Ivan Mitev In The Software Trenches

Technology weblog on .NET development and other things that make the world go round

March 24, 2006

A Surprise Project

As I was preparing to join an ASP.NET project this week, there came a chance to do another little project. It is about monitoring and sending commands to an embedded device through a serial port. I estimated the work hours and if we reach an agreement with the client, I will start coding next week. The cool thing is that I will get some experience with .NET 2.0, since it introduces a new class System.IO.Ports.SerialPort (which hopefully is going to make the task pretty trivial).

In my preparation for the job I searched what's new or changed in .NET 2.0. I don't want unpleasant surprises and I like to try some new things like generics, anonymous delegates etc. I found a great summary here and you might also check all free excerpts of Patrick Smacchia's book Practical .NET2 and C#2. A great resource on the .NET class SerialPort is this Noah Coad's post. In the meantime I got acquainted with some serial port theory and tried a few useful tools to monitor, sniff or emulate serial port communication. I found a cool tool that creates a virtual COM port and forwards all its communication to TCP port, so I wrote a simple TCP server to log the data received at the virtual port and I will also write a simple TCP client to send data.
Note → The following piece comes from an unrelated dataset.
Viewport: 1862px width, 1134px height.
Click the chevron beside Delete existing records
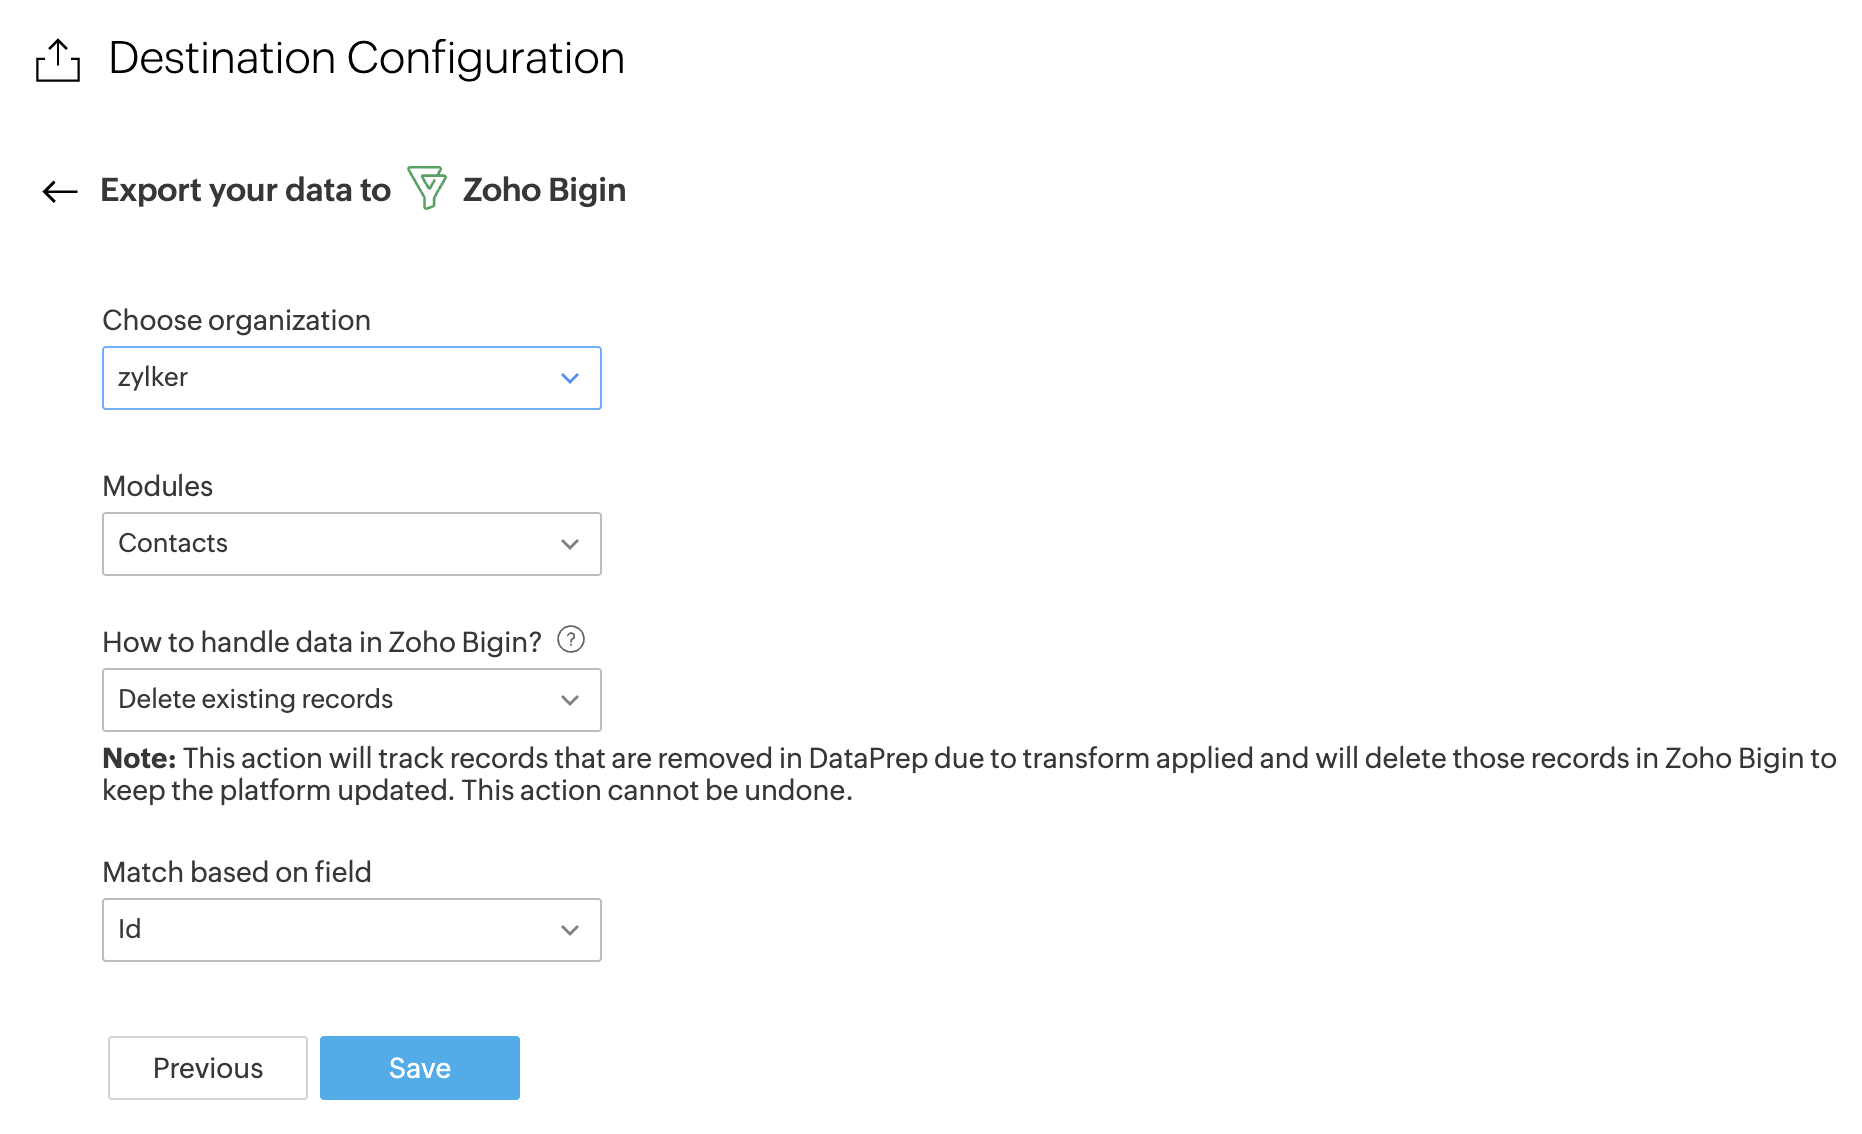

Another interesting thing I tried today was an alternative .NET 2.0 enabled IDE. VS.NET 2005 has its problems and one of them is that it is slow. Unfortunately the machine, I am working currently on, can't tolerate much CPU and memory pressure. I searched for a more lightweight IDE and stumbled upon X-develop, which looks superb. It is feature-rich (actually in a few ways it's better than VS.NET, even when powered by ReSharper) and it seems a little less CPU and memory hungry. I can evaluate it for free for 20 days, which is enough for the task, but I might stick to VS.NET 2005.

The estimating part is what bothered me a bit. I had a chance to test my skills in this area a few monts ago and it didn't work out very well. I had a list of another developer's estimates that seemed too conservative to me. I thought that I could implement the features twice or thrice faster, but at the end the other's guy estimates were more closer to reality. But since it was not a greenfield development and the code was not easily maintainable, probably
that's why it took so long.

Now I am starting from scratch, I have a good idea what is to be done and all the implementation details are pretty clear. Let's see if I get it right this time. The not so obvious time-consuming activities that I tried not to ignore included: communication, writing testing and logging code, takling unpredicted problems, etc. Some people recommend that you multiply your estimated coding time by three and you are likely to come close to reality. But it depends on the project scope and the people involved. In my case I should multiply probably just by two, since I will do it solo and it looks pretty straightforward.